Comment 2 John Voltz 2008-07-27 12:09:34 UTC
Created attachment 17003 [details]
More unaligned access fixes in NLS
Comment 3 Jeff Layton 2009-02-17 03:57:23 UTC
I've never run across an avr32 machine, but I've seen similar sorts of alignment
warnings pop out of ia64 machines. I think ia64 can cope with them but
it's a performance hit.

Here's what the avr32 manual says:

-----------------[snip]----------------
AVR32 can access data of size byte, halfword, word and doubleword using
dedicated instructions. The memory system can support unaligned
accesses for selected load/store instructions in some implementations.
Any other unaligned access will cause an address exception.
-----------------[snip]----------------

I assume that we're tripping these address exceptions somehow here?

I'm not thrilled with the approach in the patches. The double copying
seems icky. It seems like there ought to be better ways to do this that
wouldn't penalize arches that handle these unaligned accesses w/o issue,
but I don't know how right offhand.
Comment 4 Steve French 2009-03-02 11:19:31 UTC
Would like to see how this is handled in other components too ...
Comment 5 Jeff Layton 2010-12-22 15:44:00 UTC
John, I've had someone open a RH bug for a similar problem and am interested to see if we can also bring this one to resolution. Do you happen to have a more current patchset for this?

Also, is there a reason you decided to just use memcpy to copy the data to temporary variables instead of just using the get_unaligned/put_unaligned macros?
Comment 6 Jeff Layton 2011-01-15 13:16:49 UTC
*** Bug 14569 has been marked as a duplicate of this bug. ***
Comment 7 Jeff Layton 2011-01-15 15:23:44 UTC
Created attachment 43692 [details]
patch -- fix up some unaligned accesses in cifs

This is a preliminary patchset, tested on x86_64 and doesn't seem to break anything...

This first stops the current practice of "converting" the bytecount in a received packet to host-endian format. It then turns the BCC and BCC_LE macros into inlined functions that use get/put_unaligned_le16 to fetch and store the it. Several other places in validate_t2 pointed out by John are also converted to use get_unaligned_le16.

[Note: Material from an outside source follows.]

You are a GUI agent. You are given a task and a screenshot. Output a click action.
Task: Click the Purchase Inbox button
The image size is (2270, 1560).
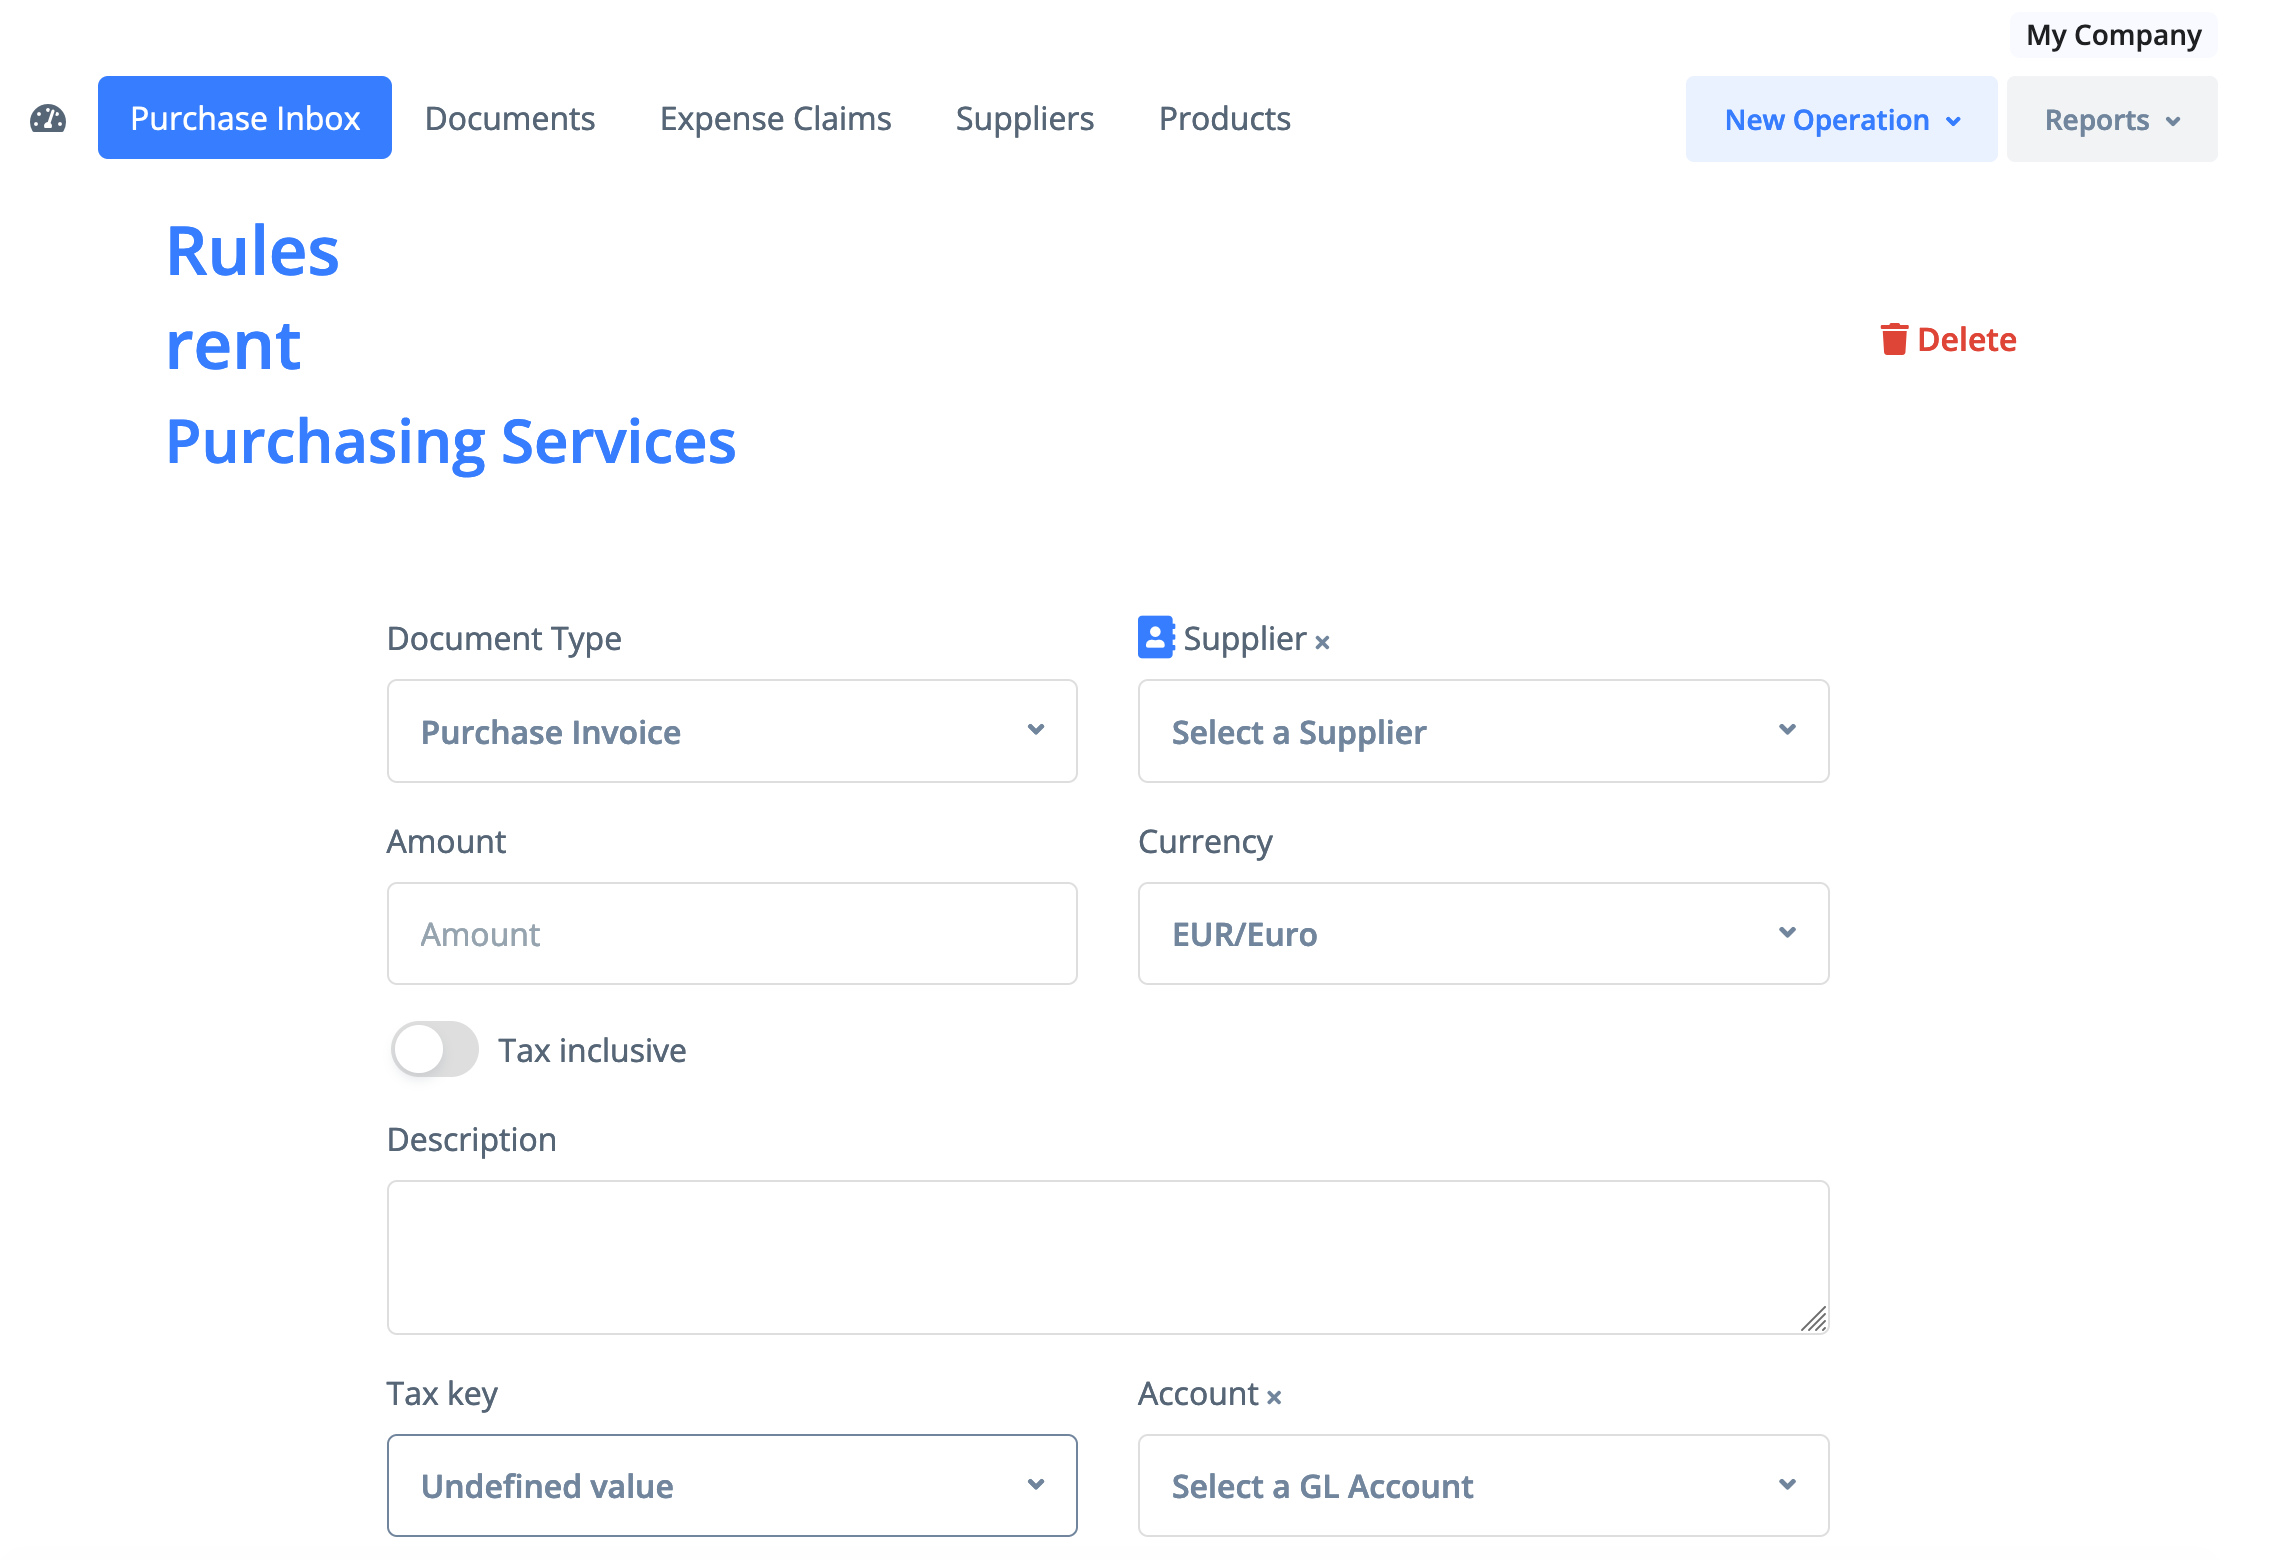pos(245,119)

For the unicode functions, I've converted them to pass a __u16 stack variable to
char2uni. That's then copied to the destination buffer using put_unaligned_le16. With that change, we shouldn't need to change any NLS code.

I don't have easy access to arches that have the problems that this is intended to fix. If someone here could help test and verify this patch that would be a great help.

Also note that this is probably not a comprehensive fix for CIFS. There are a number places in the code that simply seem to do a "le16_to_cpu" or "cpu_to_le16". It's possible some of those may also need fixing, but we'll need to look at them on a case-by-case basis.
Comment 8 Jeff Layton 2011-01-17 13:08:16 UTC
Actually, this patch will probably break big-endian arches. There are a number of places in the cifs code that access the ByteCount directly and hence rely on it to be host-endian.

I'll probably have to step back and take another approach to this...
Comment 9 Jeff Layton 2011-01-18 20:54:25 UTC
Ok, I've respun the patchset and posted it upstream. Comments and testing would be appreciated:

    http://thread.gmane.org/gmane.linux.kernel.cifs/2308

...I don't think this will be a complete solution for CIFS on avr32 however. There are a number of places that access fields directly in a received buffer or do the same in a buffer that it's going to emit. Those will likely need to be fixed in a second pass.
Comment 10 Jeff Layton 2011-08-14 23:58:22 UTC
I think this is mostly fixed now upstream. There may be some other places that need work here, but no one has reported them. Please reopen this if you see any more problems of this sort in current mainline kernels.